Pull request overview

This pull request makes major changes to the postprocessing to accommodate the new sampling method AKA increased geographic resolution. Instead of one row of metadata per modeled building, there is now an apportionment step which creates a set of weights. This apportionment step can reuse a modeled building ID across many different geographies. The per-building annual results (results.csv ~150k rows by ~1,300 columns) is joined onto the weights table of ~27M rows. The resulting file would be ~27M rows by ~1,300 columns (for each upgrade), which is too big to calculate in memory for most computers, and creates a prohibitively large file on disk. Instead, the file is calculated and exported in two separate ways:

metadata_and_annual_results: this is the highest resolution data published, which is aggregated to the census tract. This means a single building ID will exist a maximum 1 time per census tract. Exporting this in one file results in ~16M rows, which is too big. Instead, we slice the file by state and by county within each state. This makes files which are manageable in CSV format.
metadata_and_annual_results_aggregates: this is results aggregated by a certain set of geographies (e.g. county, PUMA, etc.) This means a single building ID will exist a maximum 1 time per geography. Because of this, the files are much more manageable size, especially in CSV format.

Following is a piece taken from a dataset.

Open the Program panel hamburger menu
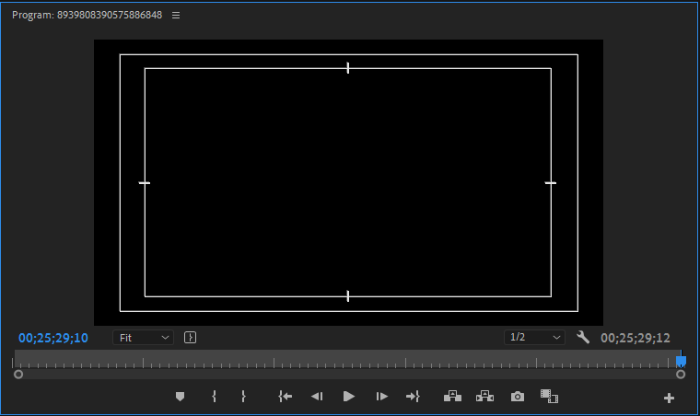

There are also a lot of Rubocop syntax changes pulled from main, which was unintentional, but we've decided not to spend the time to remove those changes from this PR.

Pull Request Author

This pull request makes changes to (select all the apply):

Author pull request checklist:

Review Checklist

This will not be exhaustively relevant to every PR.

Perform a code review on GitHub
All related changes have been implemented: data and method additions, changes, tests
If fixing a defect, verify by running develop branch and reproducing defect, then running PR and reproducing fix
Reviewed change documentation
Ensured code files contain License reference
Results differences are reasonable
Make sure the newly added measures has been added with tests and indexed properly
CI status: all tests pass

ComStock Licensing Language - Add to Beginning of Each Code File

# ComStock™, Copyright (c) 2023 Alliance for Sustainable Energy, LLC. All rights reserved.
# See top level LICENSE.txt file for license terms.

Disables reporting of HVAC system counts which were incorrect because of the introduction of zone multipliers. These may be re-enabled after correct handling of zone multipliers in the reporting system.

Enable writing of metadata to S3 or local filesystem depending on the input. Requires configuration of fsspec to account for possible Pyathena import.

With many upgrades the fkt was becoming too large to collect without memory issues. Transition to a single fkt and add a method to get the fkt with a specified upgrade_id added.

Climate zones in fkt are actually a mix of CEC and ASHRAE. Add mapping from CEC to ASHRAE into fkt creation.

Not all columns to be plotted will be exported normally.

Allow the desired geographies, aggregation levels, partitioning, and file types to be passed into export_metadata_and_annual_results for reusability.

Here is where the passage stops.